Short exercise:
Copy out every line of the material below with no changes.

Data supplied:
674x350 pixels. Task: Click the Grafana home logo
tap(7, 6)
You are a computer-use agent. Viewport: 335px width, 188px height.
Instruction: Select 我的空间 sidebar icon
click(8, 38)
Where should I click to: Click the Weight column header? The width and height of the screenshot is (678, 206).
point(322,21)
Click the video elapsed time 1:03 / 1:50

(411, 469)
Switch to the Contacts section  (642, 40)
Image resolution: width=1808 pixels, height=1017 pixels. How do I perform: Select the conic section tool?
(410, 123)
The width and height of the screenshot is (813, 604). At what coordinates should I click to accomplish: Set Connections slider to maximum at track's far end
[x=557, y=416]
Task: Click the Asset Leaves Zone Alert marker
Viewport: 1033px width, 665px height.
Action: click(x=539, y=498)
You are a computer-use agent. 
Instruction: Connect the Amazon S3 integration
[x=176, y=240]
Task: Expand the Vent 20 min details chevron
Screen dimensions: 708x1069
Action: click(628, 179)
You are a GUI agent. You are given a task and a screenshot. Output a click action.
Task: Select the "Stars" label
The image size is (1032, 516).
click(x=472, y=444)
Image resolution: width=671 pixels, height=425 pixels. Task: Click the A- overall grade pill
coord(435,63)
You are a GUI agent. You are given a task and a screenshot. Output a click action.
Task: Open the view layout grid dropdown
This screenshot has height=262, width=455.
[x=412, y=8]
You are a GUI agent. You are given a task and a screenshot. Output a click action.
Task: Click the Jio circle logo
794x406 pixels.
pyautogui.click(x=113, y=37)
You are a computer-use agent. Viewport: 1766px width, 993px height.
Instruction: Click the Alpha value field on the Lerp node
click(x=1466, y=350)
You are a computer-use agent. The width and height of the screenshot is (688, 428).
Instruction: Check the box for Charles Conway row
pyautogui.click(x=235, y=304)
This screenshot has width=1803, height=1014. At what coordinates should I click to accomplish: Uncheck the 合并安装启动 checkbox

Result for this task:
674x350 pixels. Task: Click the Grafana home logo
tap(7, 6)
You are a computer-use agent. Viewport: 335px width, 188px height.
Instruction: Select 我的空间 sidebar icon
click(8, 38)
Where should I click to: Click the Weight column header? The width and height of the screenshot is (678, 206).
point(322,21)
Click the video elapsed time 1:03 / 1:50

(411, 469)
Switch to the Contacts section  (642, 40)
Image resolution: width=1808 pixels, height=1017 pixels. How do I perform: Select the conic section tool?
(410, 123)
The width and height of the screenshot is (813, 604). At what coordinates should I click to accomplish: Set Connections slider to maximum at track's far end
[x=557, y=416]
Task: Click the Asset Leaves Zone Alert marker
Viewport: 1033px width, 665px height.
Action: click(x=539, y=498)
You are a computer-use agent. 
Instruction: Connect the Amazon S3 integration
[x=176, y=240]
Task: Expand the Vent 20 min details chevron
Screen dimensions: 708x1069
Action: click(628, 179)
You are a GUI agent. You are given a task and a screenshot. Output a click action.
Task: Select the "Stars" label
The image size is (1032, 516).
click(x=472, y=444)
Image resolution: width=671 pixels, height=425 pixels. Task: Click the A- overall grade pill
coord(435,63)
You are a GUI agent. You are given a task and a screenshot. Output a click action.
Task: Open the view layout grid dropdown
This screenshot has height=262, width=455.
[x=412, y=8]
You are a GUI agent. You are given a task and a screenshot. Output a click action.
Task: Click the Jio circle logo
794x406 pixels.
pyautogui.click(x=113, y=37)
You are a computer-use agent. Viewport: 1766px width, 993px height.
Instruction: Click the Alpha value field on the Lerp node
click(x=1466, y=350)
You are a computer-use agent. The width and height of the screenshot is (688, 428).
Instruction: Check the box for Charles Conway row
pyautogui.click(x=235, y=304)
This screenshot has width=1803, height=1014. At what coordinates should I click to accomplish: Uncheck the 合并安装启动 checkbox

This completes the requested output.